▶ _Problem_:
Rewrite the records below, changing every "Instruction:" to "Goal:" and leaving everything else the same.
## start Given entries
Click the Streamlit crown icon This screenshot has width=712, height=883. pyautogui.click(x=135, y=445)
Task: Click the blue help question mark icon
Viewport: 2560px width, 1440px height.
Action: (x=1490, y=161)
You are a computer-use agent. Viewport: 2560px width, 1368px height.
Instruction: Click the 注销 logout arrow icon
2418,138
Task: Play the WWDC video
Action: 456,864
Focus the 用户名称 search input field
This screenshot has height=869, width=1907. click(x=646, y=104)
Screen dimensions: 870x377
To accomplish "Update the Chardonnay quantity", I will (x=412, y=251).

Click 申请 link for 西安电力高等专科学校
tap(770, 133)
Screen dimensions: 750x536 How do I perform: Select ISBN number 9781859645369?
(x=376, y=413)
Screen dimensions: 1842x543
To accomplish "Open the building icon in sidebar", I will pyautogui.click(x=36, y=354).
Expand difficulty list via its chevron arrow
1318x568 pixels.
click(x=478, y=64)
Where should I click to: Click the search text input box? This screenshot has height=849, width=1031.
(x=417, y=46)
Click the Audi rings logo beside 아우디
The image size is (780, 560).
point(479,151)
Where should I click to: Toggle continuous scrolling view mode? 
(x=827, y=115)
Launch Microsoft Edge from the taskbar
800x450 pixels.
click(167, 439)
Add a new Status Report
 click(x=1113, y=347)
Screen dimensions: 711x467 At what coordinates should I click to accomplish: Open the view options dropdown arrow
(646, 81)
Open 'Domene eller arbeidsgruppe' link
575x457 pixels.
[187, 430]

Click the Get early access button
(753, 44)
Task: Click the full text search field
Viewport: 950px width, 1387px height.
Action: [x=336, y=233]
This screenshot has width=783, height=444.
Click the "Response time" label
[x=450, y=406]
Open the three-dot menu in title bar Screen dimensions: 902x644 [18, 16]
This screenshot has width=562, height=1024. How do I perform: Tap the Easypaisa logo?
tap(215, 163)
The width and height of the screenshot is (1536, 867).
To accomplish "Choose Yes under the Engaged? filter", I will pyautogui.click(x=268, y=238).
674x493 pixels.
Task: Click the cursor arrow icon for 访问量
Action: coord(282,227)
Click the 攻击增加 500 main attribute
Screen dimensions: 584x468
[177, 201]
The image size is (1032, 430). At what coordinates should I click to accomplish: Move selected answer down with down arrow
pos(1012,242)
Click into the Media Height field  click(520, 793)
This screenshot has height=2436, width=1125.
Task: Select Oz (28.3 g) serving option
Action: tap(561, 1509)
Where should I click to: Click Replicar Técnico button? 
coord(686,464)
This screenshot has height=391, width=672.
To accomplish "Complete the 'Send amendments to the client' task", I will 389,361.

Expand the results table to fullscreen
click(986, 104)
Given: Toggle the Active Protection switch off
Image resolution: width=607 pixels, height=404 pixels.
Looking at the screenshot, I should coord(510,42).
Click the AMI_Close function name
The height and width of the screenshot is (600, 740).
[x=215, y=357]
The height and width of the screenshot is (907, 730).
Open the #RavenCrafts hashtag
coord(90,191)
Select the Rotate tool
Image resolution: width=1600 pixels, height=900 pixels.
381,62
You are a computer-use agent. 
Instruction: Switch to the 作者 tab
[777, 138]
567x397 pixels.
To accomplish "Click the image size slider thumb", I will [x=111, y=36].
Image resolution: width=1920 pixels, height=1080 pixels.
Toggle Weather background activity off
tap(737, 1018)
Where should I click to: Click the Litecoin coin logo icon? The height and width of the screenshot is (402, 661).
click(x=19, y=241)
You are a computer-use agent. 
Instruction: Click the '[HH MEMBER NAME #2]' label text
## end Given entries
▶ _Written solution_:
Click the Streamlit crown icon This screenshot has width=712, height=883. pyautogui.click(x=135, y=445)
Task: Click the blue help question mark icon
Viewport: 2560px width, 1440px height.
Action: (x=1490, y=161)
You are a computer-use agent. Viewport: 2560px width, 1368px height.
Goal: Click the 注销 logout arrow icon
2418,138
Task: Play the WWDC video
Action: 456,864
Focus the 用户名称 search input field
This screenshot has height=869, width=1907. click(x=646, y=104)
Screen dimensions: 870x377
To accomplish "Update the Chardonnay quantity", I will (x=412, y=251).

Click 申请 link for 西安电力高等专科学校
tap(770, 133)
Screen dimensions: 750x536 How do I perform: Select ISBN number 9781859645369?
(x=376, y=413)
Screen dimensions: 1842x543
To accomplish "Open the building icon in sidebar", I will pyautogui.click(x=36, y=354).
Expand difficulty list via its chevron arrow
1318x568 pixels.
click(x=478, y=64)
Where should I click to: Click the search text input box? This screenshot has height=849, width=1031.
(x=417, y=46)
Click the Audi rings logo beside 아우디
The image size is (780, 560).
point(479,151)
Where should I click to: Toggle continuous scrolling view mode? 
(x=827, y=115)
Launch Microsoft Edge from the taskbar
800x450 pixels.
click(167, 439)
Add a new Status Report
 click(x=1113, y=347)
Screen dimensions: 711x467 At what coordinates should I click to accomplish: Open the view options dropdown arrow
(646, 81)
Open 'Domene eller arbeidsgruppe' link
575x457 pixels.
[187, 430]

Click the Get early access button
(753, 44)
Task: Click the full text search field
Viewport: 950px width, 1387px height.
Action: [x=336, y=233]
This screenshot has width=783, height=444.
Click the "Response time" label
[x=450, y=406]
Open the three-dot menu in title bar Screen dimensions: 902x644 [18, 16]
This screenshot has width=562, height=1024. How do I perform: Tap the Easypaisa logo?
tap(215, 163)
The width and height of the screenshot is (1536, 867).
To accomplish "Choose Yes under the Engaged? filter", I will pyautogui.click(x=268, y=238).
674x493 pixels.
Task: Click the cursor arrow icon for 访问量
Action: coord(282,227)
Click the 攻击增加 500 main attribute
Screen dimensions: 584x468
[177, 201]
The image size is (1032, 430). At what coordinates should I click to accomplish: Move selected answer down with down arrow
pos(1012,242)
Click into the Media Height field  click(520, 793)
This screenshot has height=2436, width=1125.
Task: Select Oz (28.3 g) serving option
Action: tap(561, 1509)
Where should I click to: Click Replicar Técnico button? 
coord(686,464)
This screenshot has height=391, width=672.
To accomplish "Complete the 'Send amendments to the client' task", I will 389,361.

Expand the results table to fullscreen
click(986, 104)
Given: Toggle the Active Protection switch off
Image resolution: width=607 pixels, height=404 pixels.
Looking at the screenshot, I should coord(510,42).
Click the AMI_Close function name
The height and width of the screenshot is (600, 740).
[x=215, y=357]
The height and width of the screenshot is (907, 730).
Open the #RavenCrafts hashtag
coord(90,191)
Select the Rotate tool
Image resolution: width=1600 pixels, height=900 pixels.
381,62
You are a computer-use agent. 
Goal: Switch to the 作者 tab
[777, 138]
567x397 pixels.
To accomplish "Click the image size slider thumb", I will [x=111, y=36].
Image resolution: width=1920 pixels, height=1080 pixels.
Toggle Weather background activity off
tap(737, 1018)
Where should I click to: Click the Litecoin coin logo icon? The height and width of the screenshot is (402, 661).
click(x=19, y=241)
You are a computer-use agent. 
Goal: Click the '[HH MEMBER NAME #2]' label text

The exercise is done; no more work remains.